● **TAREFA PEDIDA A**: Transcreva do trecho sobre currículo a parte que começa em "Por essa via, diz-se" e vai até "e Grades Curriculares.".

Quando se aventa o currículo, implica em necessariamente elucidar a própria teoria que orienta a análise que se pretenda realizar. O currículo é incontornável nas mudanças escolares, sobretudo no que diz respeito à avaliação, aos saberes, aos manuais escolares, às competências e aos objetivos. Podemos dizer que a ideia de reforma curricular, muitas vezes utilizada em uma ampla diversidade semântica, jamais foi abandonada, na medida em que o currículo é a estrada sobre a qual deslizam correntes ideológicas que se direcionam, ora para estabilidade e controle das forças sociais que regem o cotidiano da sociedade capitalista, ora para a mudança contínua representada pelas tensões estabelecidas pela luta de classes.
Por essa via, diz-se que o currículo é uma centralidade da prática educacional contemporânea, uma política de Estado, de Governo e de Instituição. O currículo é escrito nas formas de Propostas Pedagógicas, de Projetos Político Pedagógicos, de Matrizes Curriculares, de Guias e Grades Curriculares.

● **DADOS PARA USAR**:
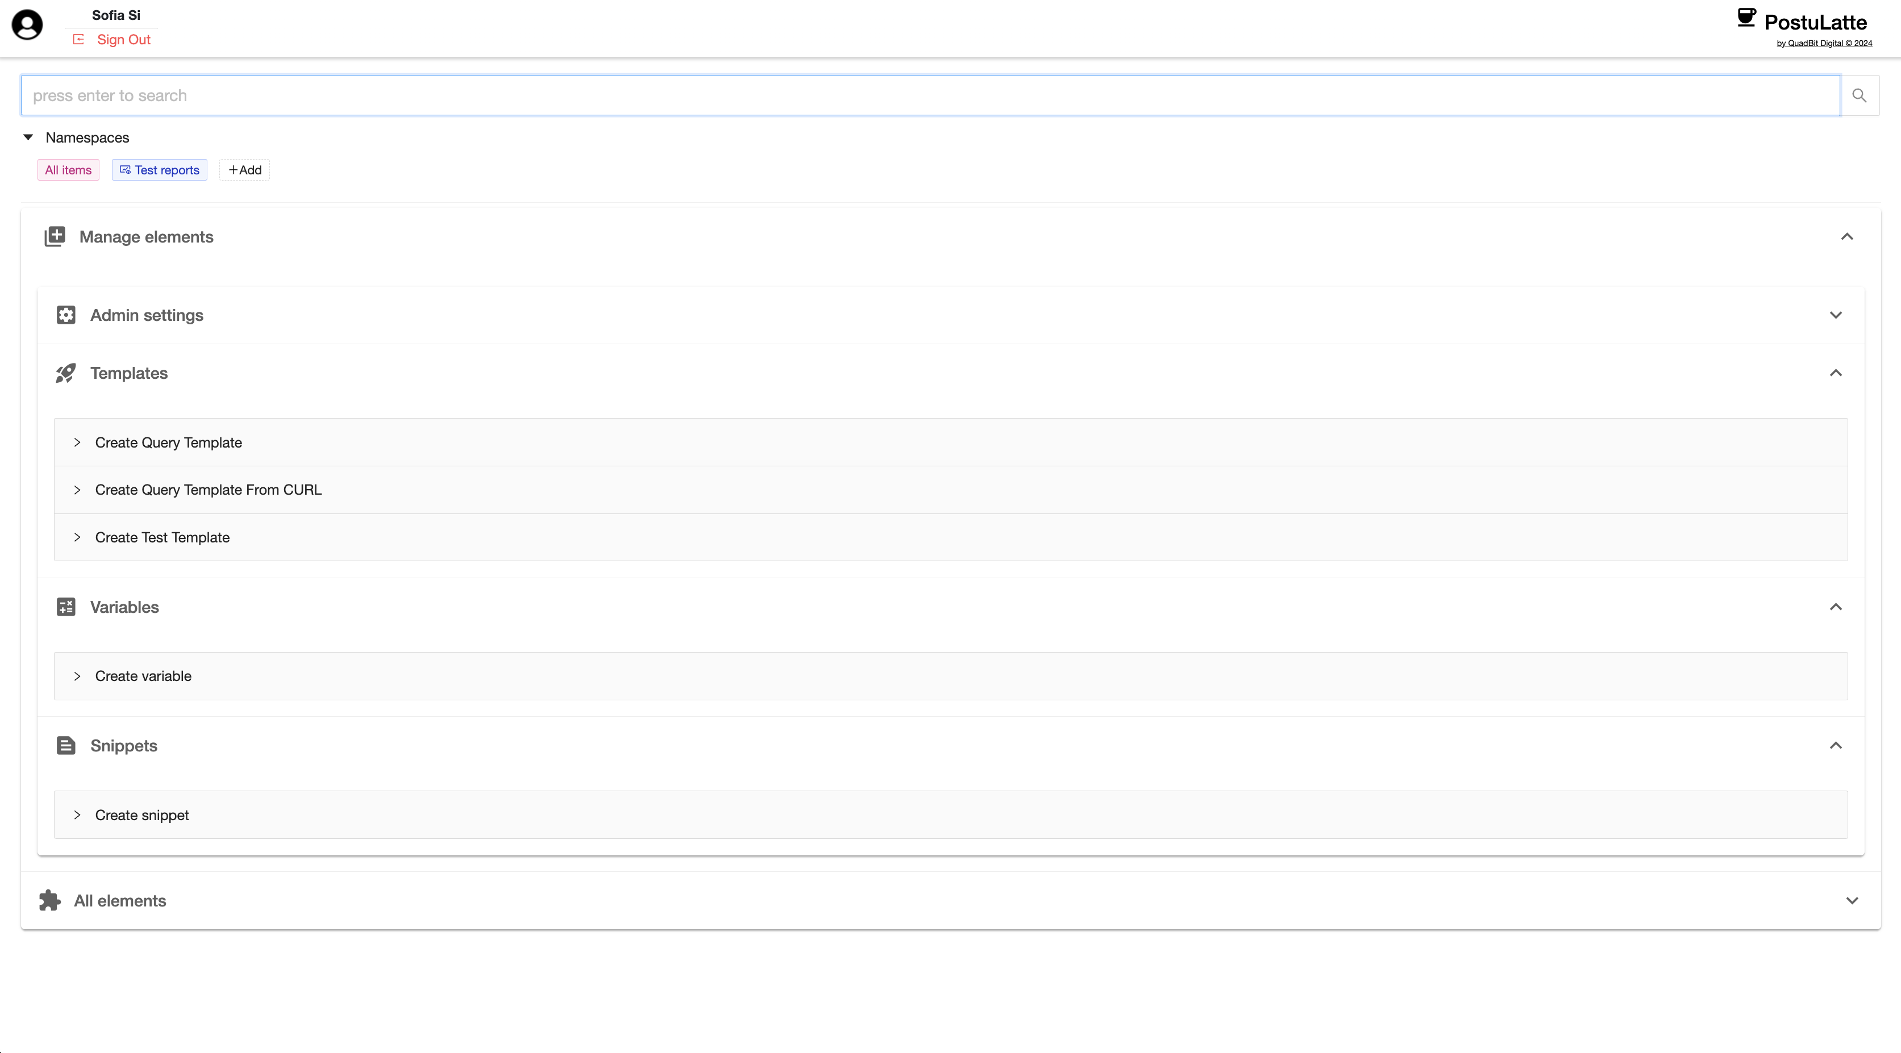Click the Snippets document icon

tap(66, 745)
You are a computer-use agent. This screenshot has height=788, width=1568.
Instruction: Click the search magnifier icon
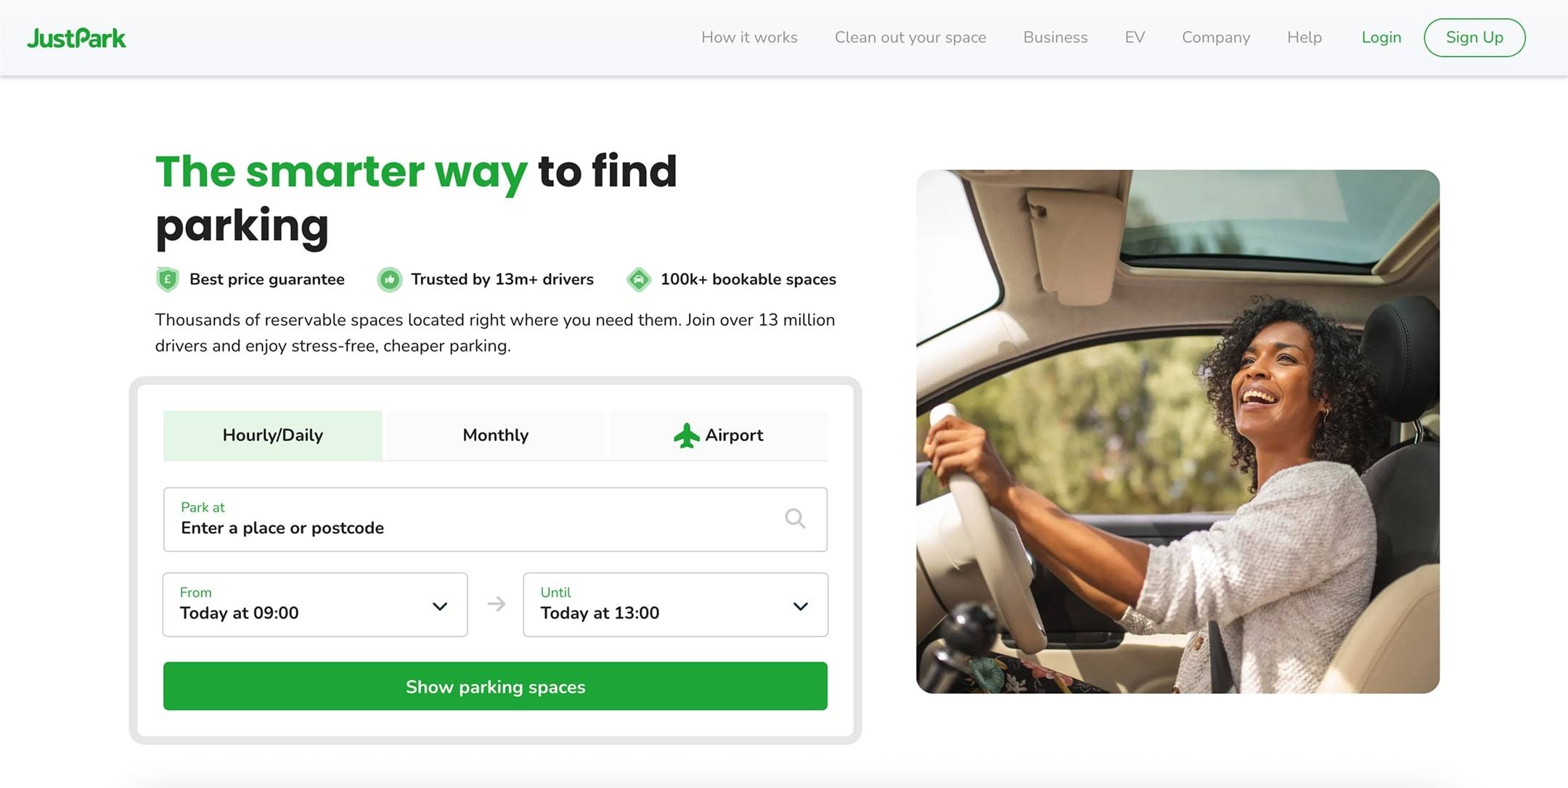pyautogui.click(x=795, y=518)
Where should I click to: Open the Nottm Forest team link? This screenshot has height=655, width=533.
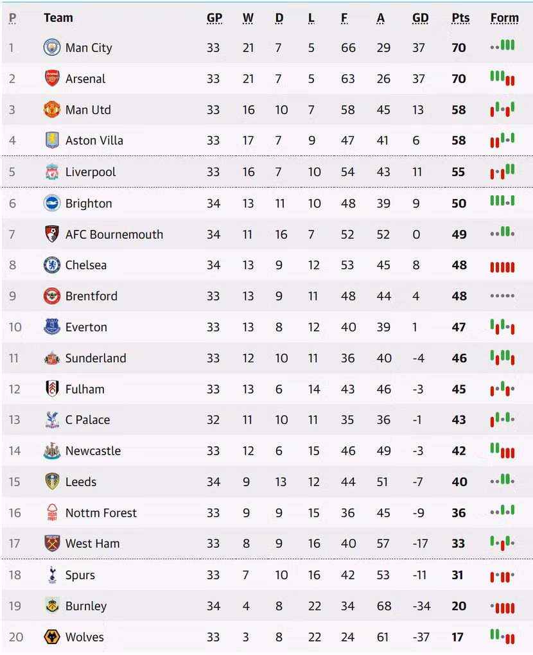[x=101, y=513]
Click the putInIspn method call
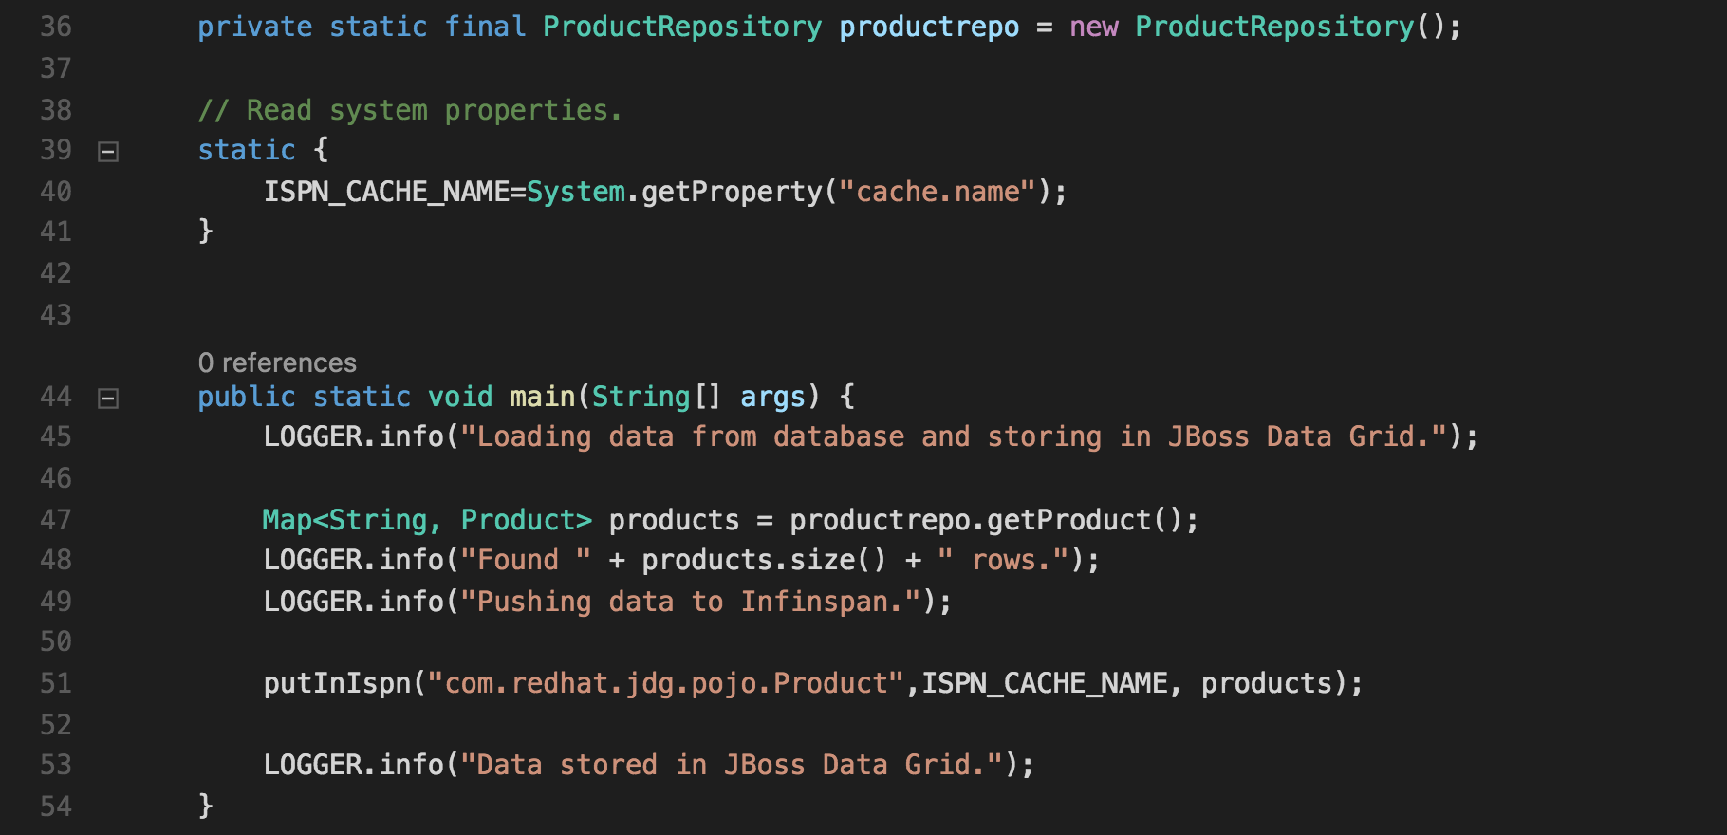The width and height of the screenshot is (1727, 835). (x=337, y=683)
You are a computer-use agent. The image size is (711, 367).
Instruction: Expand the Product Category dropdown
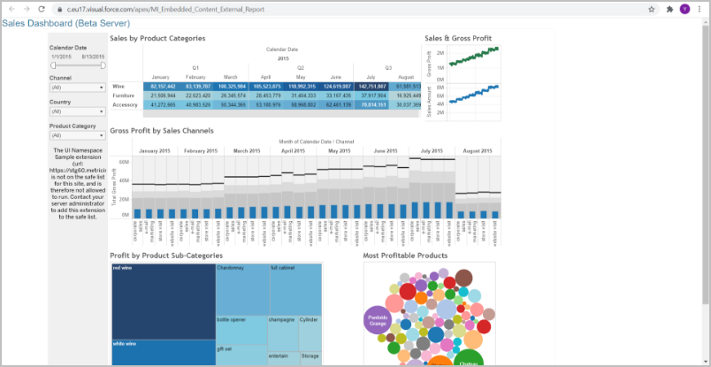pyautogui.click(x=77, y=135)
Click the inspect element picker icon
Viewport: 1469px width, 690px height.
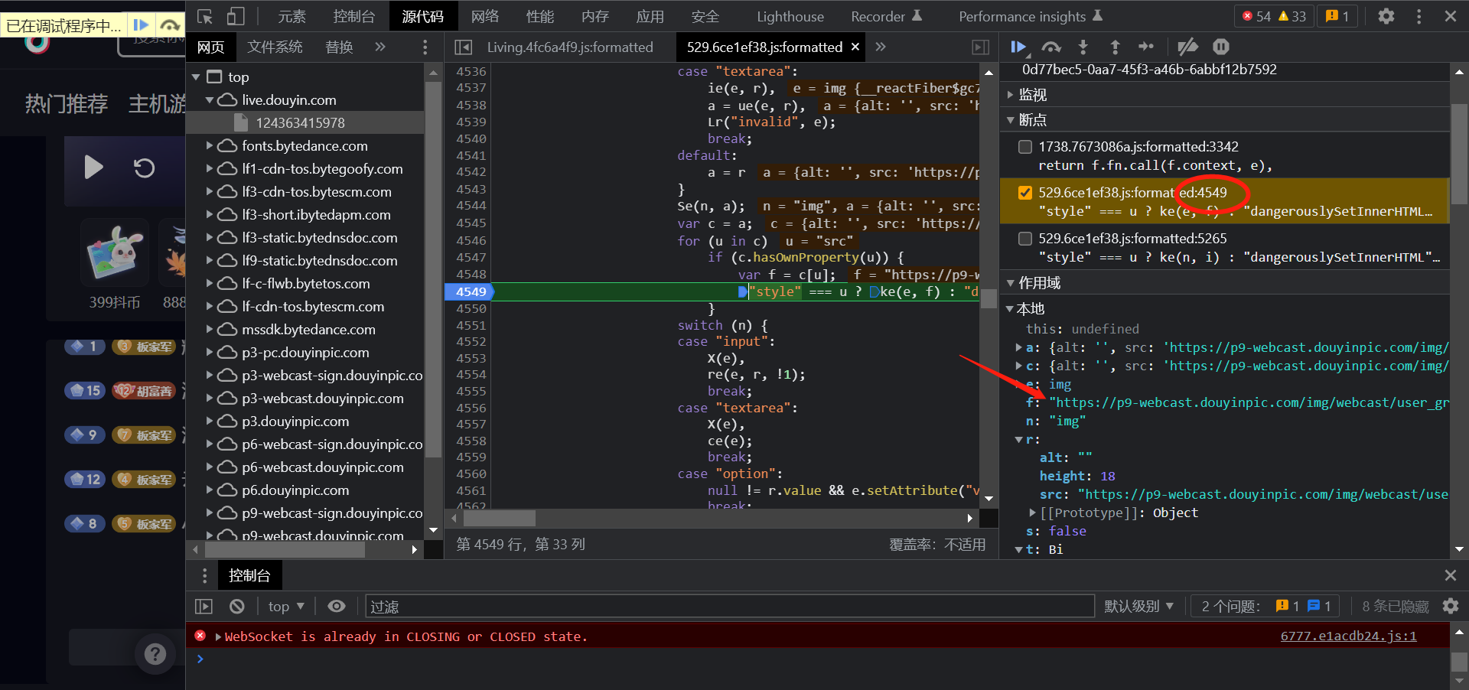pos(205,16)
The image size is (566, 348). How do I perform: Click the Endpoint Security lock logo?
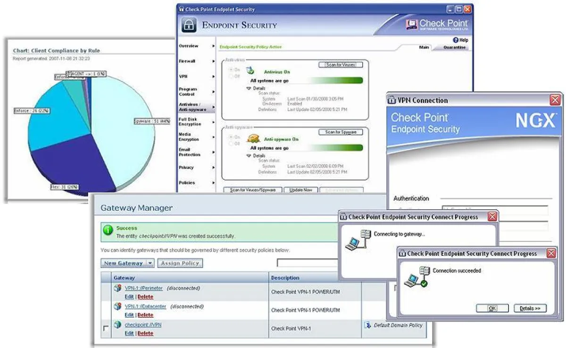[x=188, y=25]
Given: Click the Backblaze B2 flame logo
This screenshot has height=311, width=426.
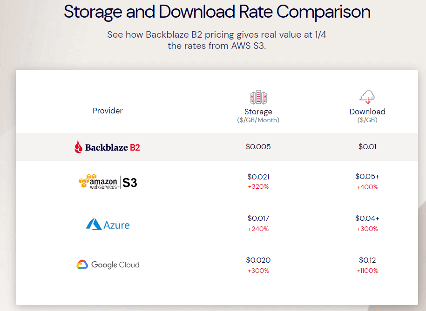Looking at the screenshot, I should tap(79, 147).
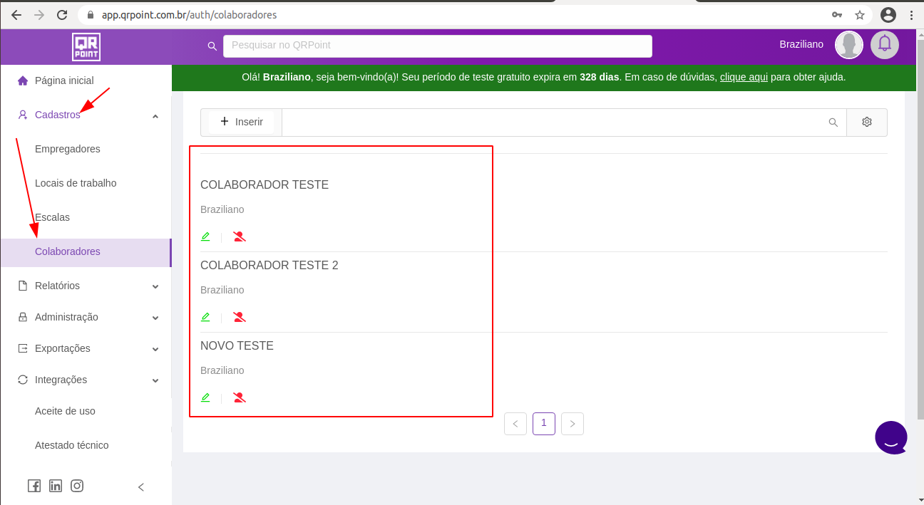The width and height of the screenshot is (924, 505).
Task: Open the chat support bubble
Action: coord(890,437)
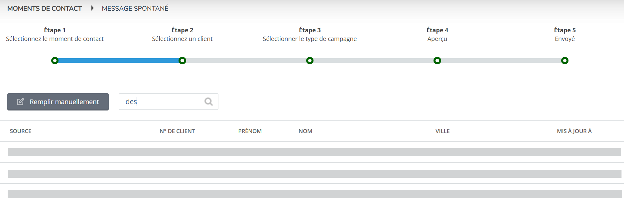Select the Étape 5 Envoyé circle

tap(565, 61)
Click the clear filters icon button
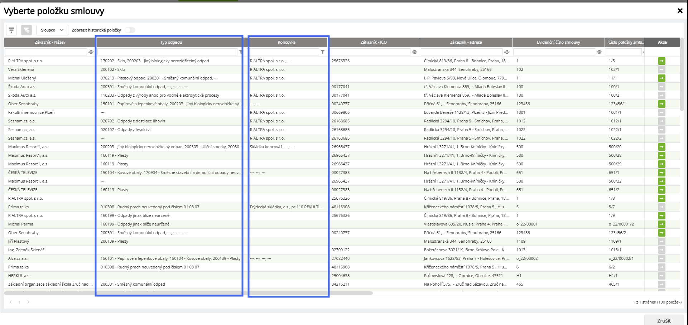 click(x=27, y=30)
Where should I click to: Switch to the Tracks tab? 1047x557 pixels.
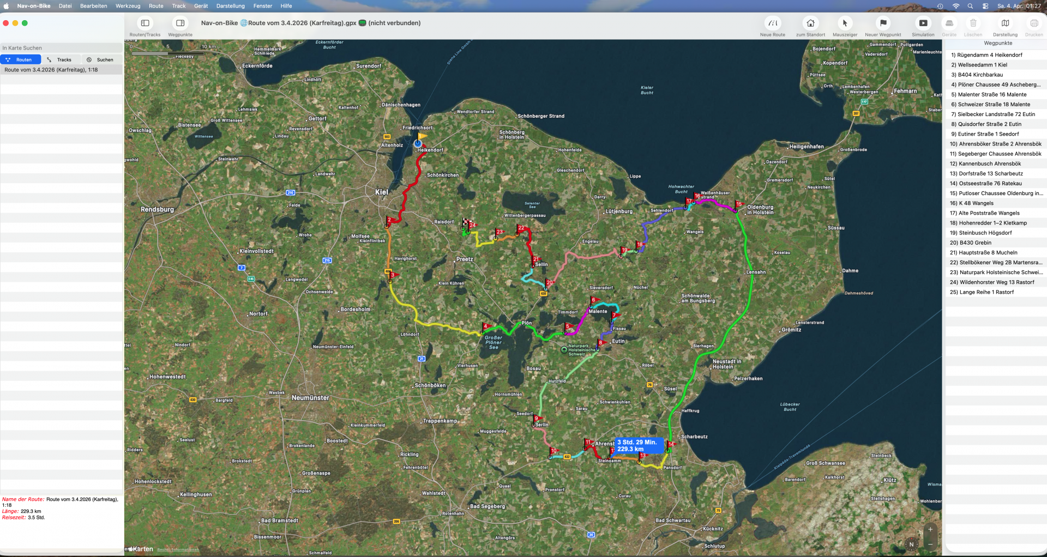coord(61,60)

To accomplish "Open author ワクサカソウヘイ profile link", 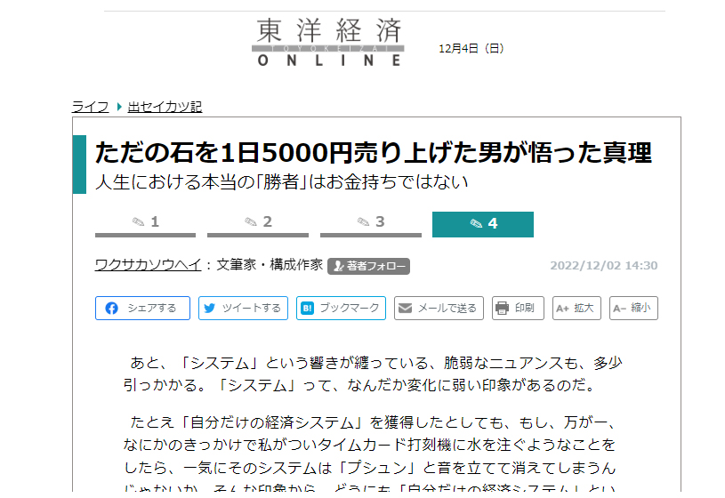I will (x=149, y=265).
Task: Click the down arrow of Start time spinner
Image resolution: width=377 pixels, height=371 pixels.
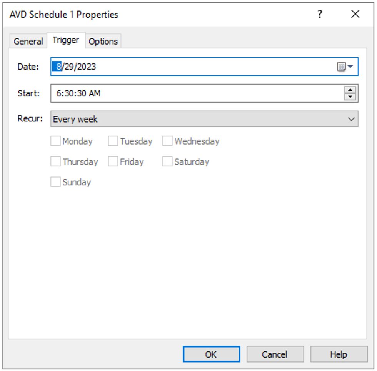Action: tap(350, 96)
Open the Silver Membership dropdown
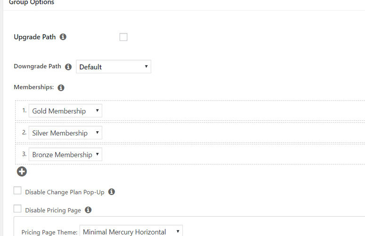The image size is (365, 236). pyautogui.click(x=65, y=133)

● **TAREFA PEDIDA B**: Atualize as linhas dos dados, começando pela linha com "Click the inspect element picker icon" e indo até a linha com "click(x=27, y=30)". Troque "logo" por "emblem" sem mudar mais nada e deixe as imagens de fora da resposta.

● **RESPOSTA ESCRITA A**:
Por essa via, diz-se que o currículo é uma centralidade da prática educacional contemporânea, uma política de Estado, de Governo e de Instituição. O currículo é escrito nas formas de Propostas Pedagógicas, de Projetos Político Pedagógicos, de Matrizes Curriculares, de Guias e Grades Curriculares.

● **RESPOSTA ESCRITA B**:
Click the inspect element picker icon
Viewport: 1469px width, 690px height.
pos(205,16)
The image size is (566, 348). How do I perform: Click the Endpoint Security lock emblem?
[x=188, y=25]
Given: Click the Backblaze B2 flame emblem
This screenshot has height=311, width=426.
Looking at the screenshot, I should tap(79, 147).
The width and height of the screenshot is (924, 505).
Task: Open the chat support bubble
Action: coord(890,437)
Select the Étape 5 Envoyé circle

tap(565, 61)
Click the clear filters icon button
 click(x=27, y=30)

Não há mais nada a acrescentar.